Another example is: the SDRG should contain a tabular listing of eligibility criteria not found in IE (inclusion/exclusion criteria dataset). All study activities should have well-described start rules. The study activity start rules for determining whether a study activity = Randomization can begin are themselves the eligibility criteria. A description of the Randomization start rule is incomplete without a listing of these rules. Their presence in the data would make it unnecessary to repeat them in an SDRG.

So what is the answer to our initial question? If data standards and their implementation were adequate, we would not need an SDRG. That fact that we need SDRGs today should be a sign our study datasets still lack important meaning that analysts need to interpret/analyze the data. It implies that more standards development and better implementation of standards are needed to increase semantically interoperable data exchange. The SDRG should eventually not be needed and should disappear. I think I'm not alone in wishing for the SDRG's eventual demise.

Please share your thoughts and ideas. 



Rules in Study Protocols

When you read a study protocol, your are bombarded by rules. Some are explicitly stated. Many are implicit and must be teased out. Rules are extremely important in ensuring that protocols are conducted correctly. Rules are critical for a good study outcome. Unfortunately, we don't have a good way to standardize protocol rules. This makes it challenging to automate study conduct activities and quickly analyze if a study "followed the rules."

Let's dissect the components of a rule. A rule basically looks like this:

IF {condition A} THEN {Do B} ELSE {Do C}

the ELSE clause is optional and it is assumed to default to "do nothing" if condition A is not met. 
Rules can be complex :

IF {condition A} THEN {
(IF {condition E} THEN {Do F} ELSE {Do G} }

Evaluating a Rule is an Activity whose outcome is binary:  either the condition(s) is/are met ("true") or not met ("false"). One could argue for a 3rd category, not applicable, for cases where the reason to have a rule in the first place doesn't apply (e.g. when to conduct a pregnancy test in a male) 

In clinical studies, rules often depend on other activities. I call these prerequisite activities (PA). For example:
IF {migraine occurs} THEN {take study drug}
or a more precise way of expressing it:
IF {headache assessment = MIGRAINE} THEN {take study drug} 

In this case the prerequisite activity is a headache assessment and the condition is met when the headache assessment outcome indicates that a migraine is present. 

Regarding how prerequisite activities are evaluated, sometimes it is sufficient that the PA simply has begun (PA status = started) or completed (PA status = complete) or, more commonly, completed with a specific expected outcome (PA expected outcome = migraine). 

When looking at rules more closely, they can be expressed as start rules for other activities. Let's call these target activities (TA). 

Target Activity: Study Drug Administration_01
Start Rule: MigrainePresent_01 -- Prerequisite Activity:  HeadacheAssessment_01
                                                       PA Expected ActivityOutcome:  MIGRAINE

StudyDrugAdministration_01 is a planned activity that just sits there, waiting to be performed.
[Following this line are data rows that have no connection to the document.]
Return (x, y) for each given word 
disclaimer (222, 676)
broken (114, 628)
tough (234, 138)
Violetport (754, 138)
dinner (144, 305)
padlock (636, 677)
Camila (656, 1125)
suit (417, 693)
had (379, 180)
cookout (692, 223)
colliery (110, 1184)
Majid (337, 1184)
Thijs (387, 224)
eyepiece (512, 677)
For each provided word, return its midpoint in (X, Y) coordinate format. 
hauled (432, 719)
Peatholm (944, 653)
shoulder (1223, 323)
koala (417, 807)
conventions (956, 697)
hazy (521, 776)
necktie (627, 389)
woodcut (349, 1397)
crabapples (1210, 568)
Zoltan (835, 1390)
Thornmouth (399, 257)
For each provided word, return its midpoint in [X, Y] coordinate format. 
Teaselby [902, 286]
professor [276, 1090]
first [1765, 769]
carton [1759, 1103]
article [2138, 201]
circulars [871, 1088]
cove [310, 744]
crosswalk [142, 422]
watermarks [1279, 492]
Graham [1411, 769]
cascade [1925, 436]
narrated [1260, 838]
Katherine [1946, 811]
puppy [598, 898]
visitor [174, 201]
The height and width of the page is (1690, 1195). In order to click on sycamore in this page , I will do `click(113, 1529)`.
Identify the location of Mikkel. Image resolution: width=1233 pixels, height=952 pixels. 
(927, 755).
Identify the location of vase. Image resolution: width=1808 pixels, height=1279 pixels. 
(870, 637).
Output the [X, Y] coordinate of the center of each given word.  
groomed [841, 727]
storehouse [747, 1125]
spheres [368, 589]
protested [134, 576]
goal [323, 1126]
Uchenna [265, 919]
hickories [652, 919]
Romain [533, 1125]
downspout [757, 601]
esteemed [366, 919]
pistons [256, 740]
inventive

As soon as the headache assessment is performed and whose outcome is a documented MIGRAINE, the rule outcome is set to TRUE and the target activity can begin. 

One can add qualifiers in the rule to describe exactly when the target activity is performed. for example a delay = 30 minutes means wait exactly thirty minutes after the condition is met before starting the activity. maxdelay = 60 minutes means wait no more than 60 minutes before starting the activity. mindelay = 30 minutes means wait a minimum of 30 minutes before starting the activity. 

I have tried this paradigm in multiple scenarios and so far it seems to work (randomization, eligibility determination, delayed start, assessments). 

In a future post, I'd like to explore how these rules can be expressed computationally using the RDF.